▶ **Problem requirements**
Rewrite the passage of the excerpt on Proj below, starting at "To understand the" and ending at "that $u(ht^d)$ equals $g$.", with "surjective" replaced by "onto".

▶ **Text excerpt**
⟨

To understand the geometric meaning to taking the positive part of a graded ring for defining Proj, you need go back to geometric quotients by algebraic groups. Proj is a quotient of an affine space (without "the origin") by the multiplicative group G_m. Unfortunately, this is not explained in the usual common books. –  Al-Amrani Oct 14 '13 at 11:51

1 Answer 1

up vote 9 down vote accepted

Up to replacing $S$ by the "Veronese subring" $S_{(e)} := \oplus_d S_{de}$, which does not change Proj, you may as well assume that $f$ has degree $1$. Consider the graded $R_0$-algebra homomorphism $u:R_0[t]\to R_{\geq 0}$ by $u(t) = f$.

First, $u$ is surjective. Indeed, for every homogeneous element $g$ in $R_d$, then $h=gf^{-d}$ is in $R_0$. Thus $ht^d$ is an element in $R_0[t]_d$ such that $u(ht^d)$ equals $g$.

⟩

▶ **Data extract**
⟨

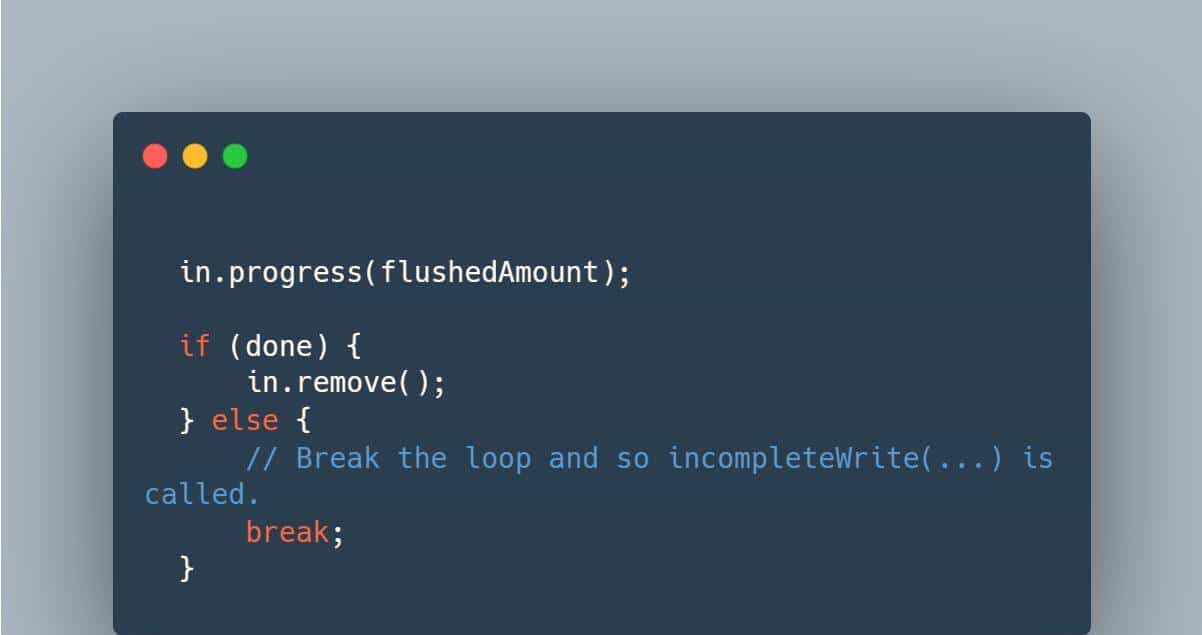This screenshot has width=1202, height=635.
Task: Click the word Break in the comment
Action: click(337, 458)
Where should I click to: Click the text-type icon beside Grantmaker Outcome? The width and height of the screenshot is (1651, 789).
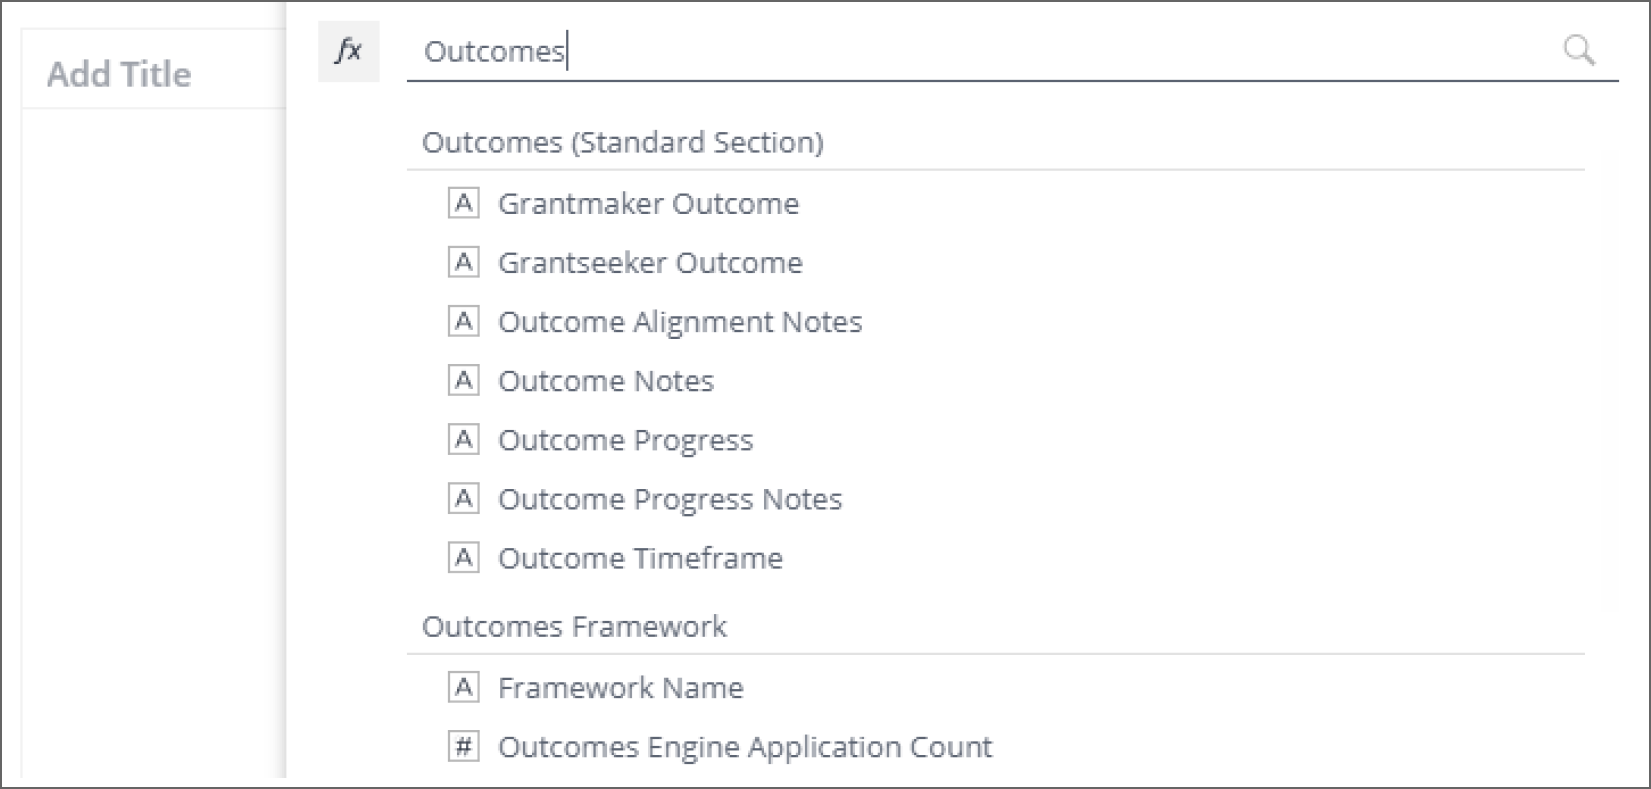(x=463, y=203)
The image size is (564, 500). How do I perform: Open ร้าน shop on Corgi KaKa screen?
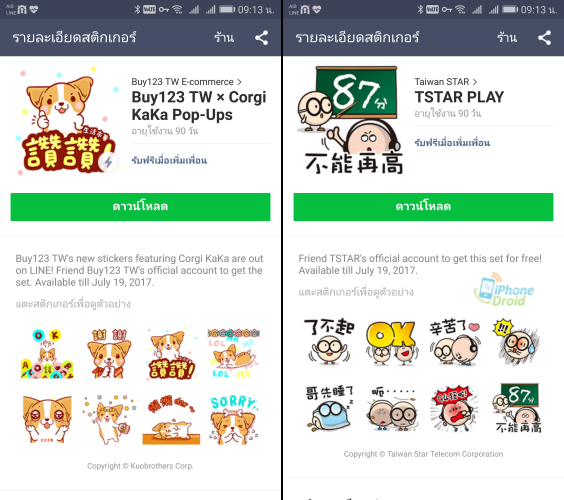point(224,37)
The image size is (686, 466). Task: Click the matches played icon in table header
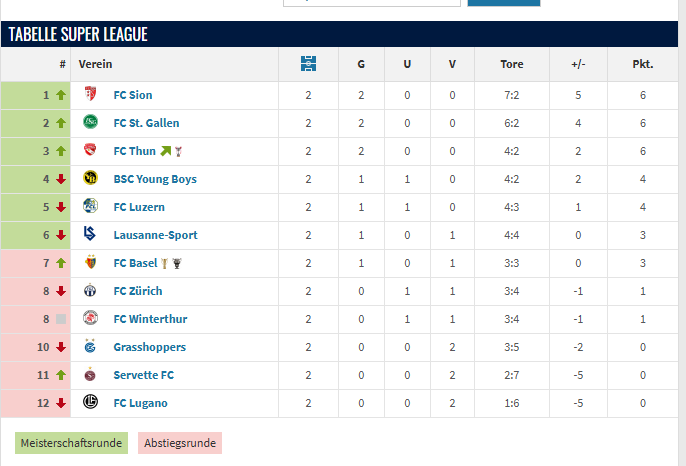coord(308,64)
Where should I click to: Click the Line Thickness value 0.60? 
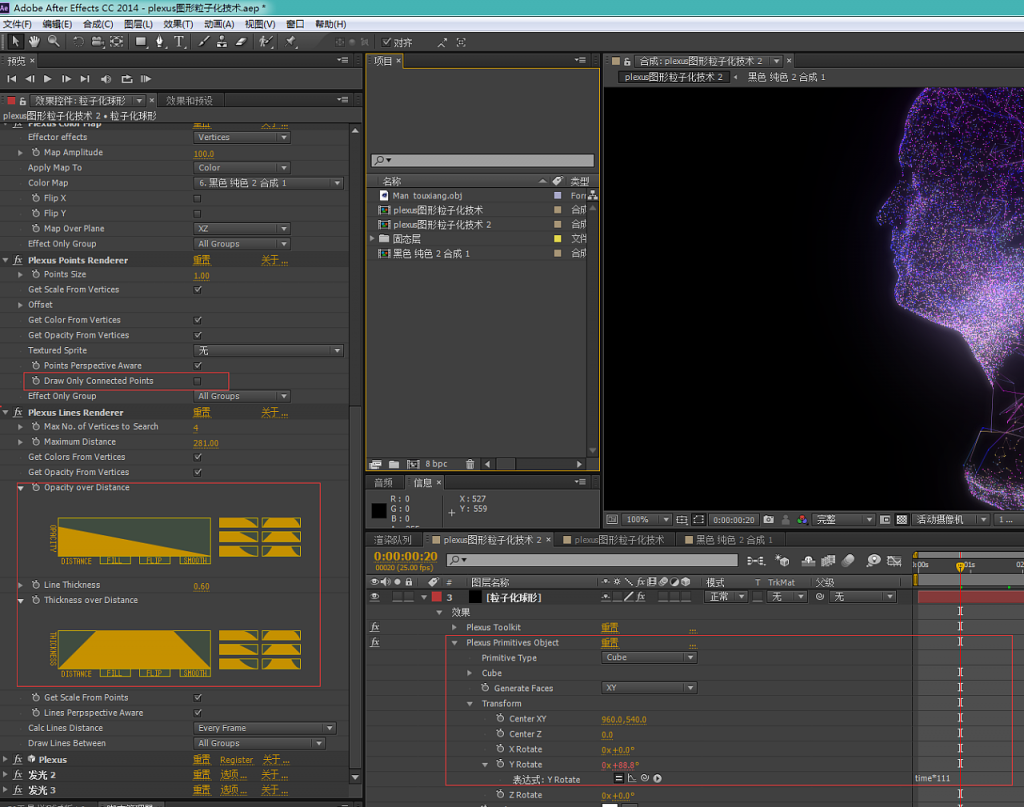201,586
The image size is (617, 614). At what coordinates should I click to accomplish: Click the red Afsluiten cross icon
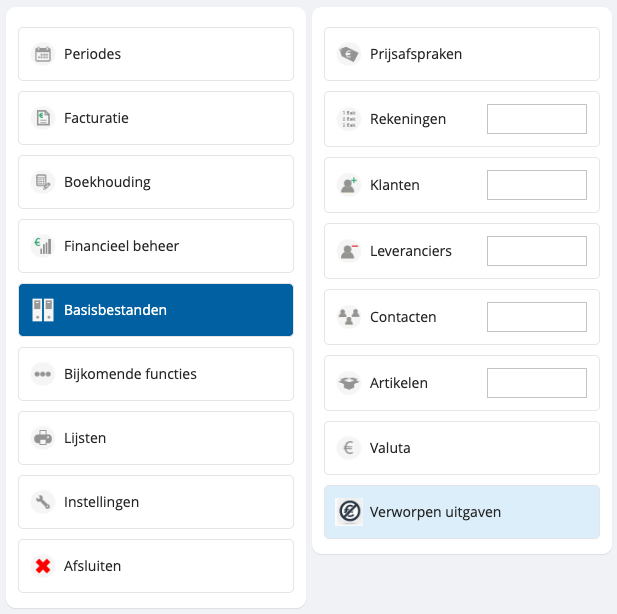43,566
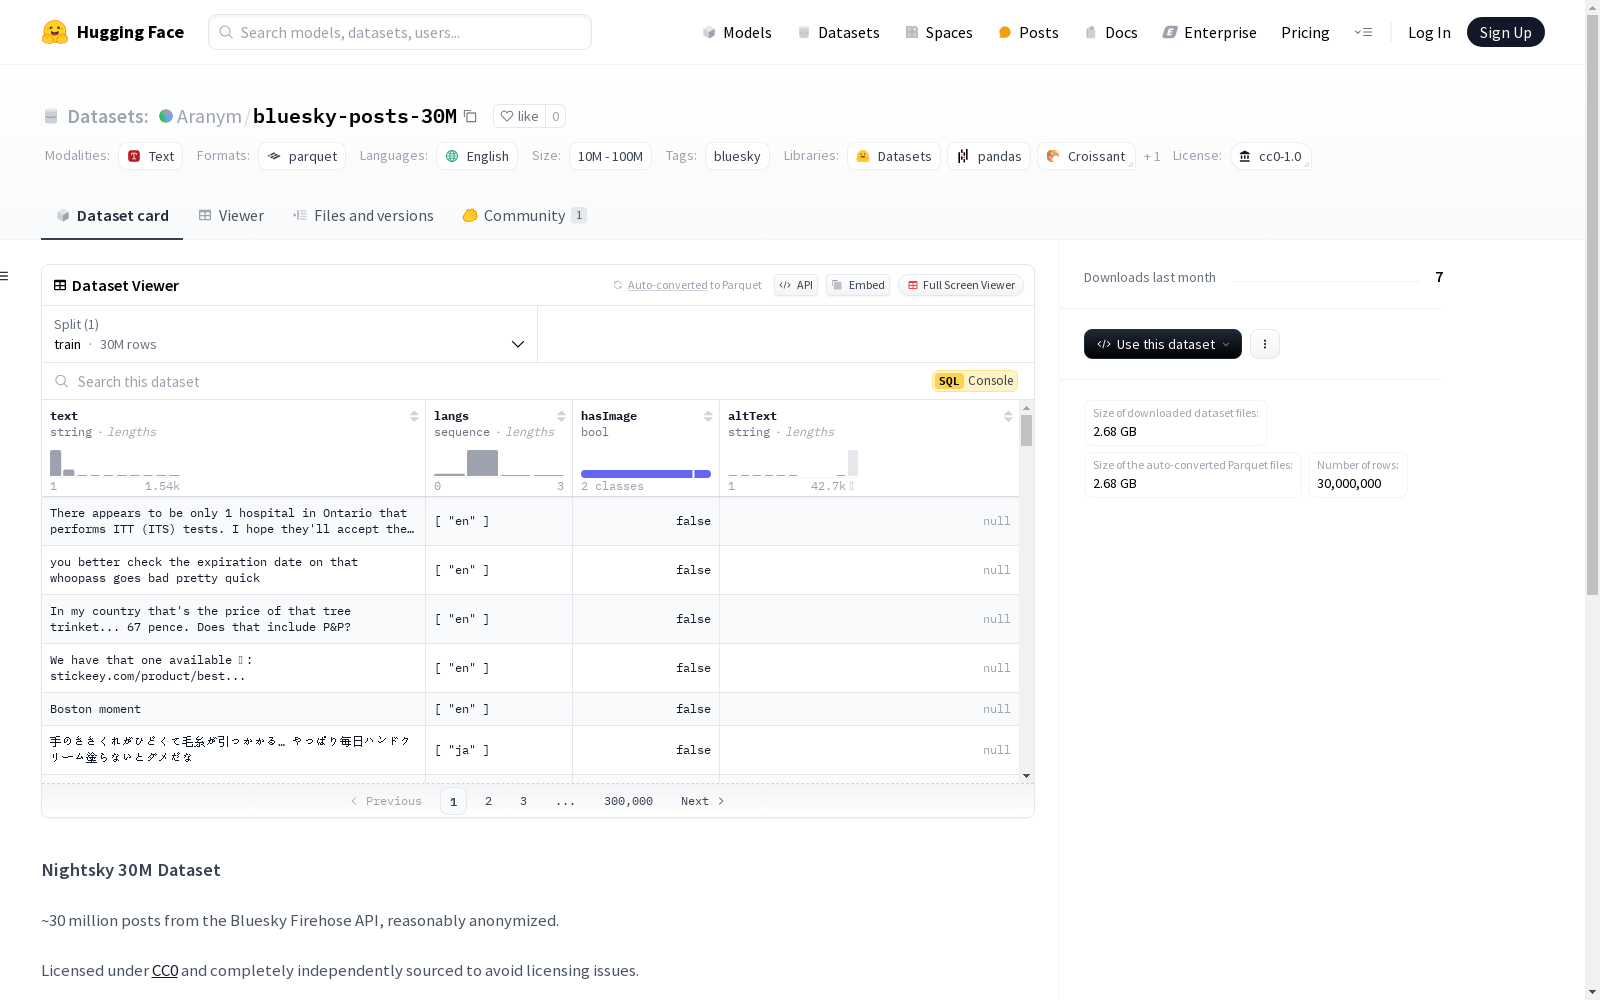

⟩

▶ **Result for this exercise**
To understand the geometric meaning to taking the positive part of a graded ring for defining Proj, you need go back to geometric quotients by algebraic groups. Proj is a quotient of an affine space (without "the origin") by the multiplicative group G_m. Unfortunately, this is not explained in the usual common books. –  Al-Amrani Oct 14 '13 at 11:51

1 Answer 1

up vote 9 down vote accepted

Up to replacing $S$ by the "Veronese subring" $S_{(e)} := \oplus_d S_{de}$, which does not change Proj, you may as well assume that $f$ has degree $1$. Consider the graded $R_0$-algebra homomorphism $u:R_0[t]\to R_{\geq 0}$ by $u(t) = f$.

First, $u$ is onto. Indeed, for every homogeneous element $g$ in $R_d$, then $h=gf^{-d}$ is in $R_0$. Thus $ht^d$ is an element in $R_0[t]_d$ such that $u(ht^d)$ equals $g$.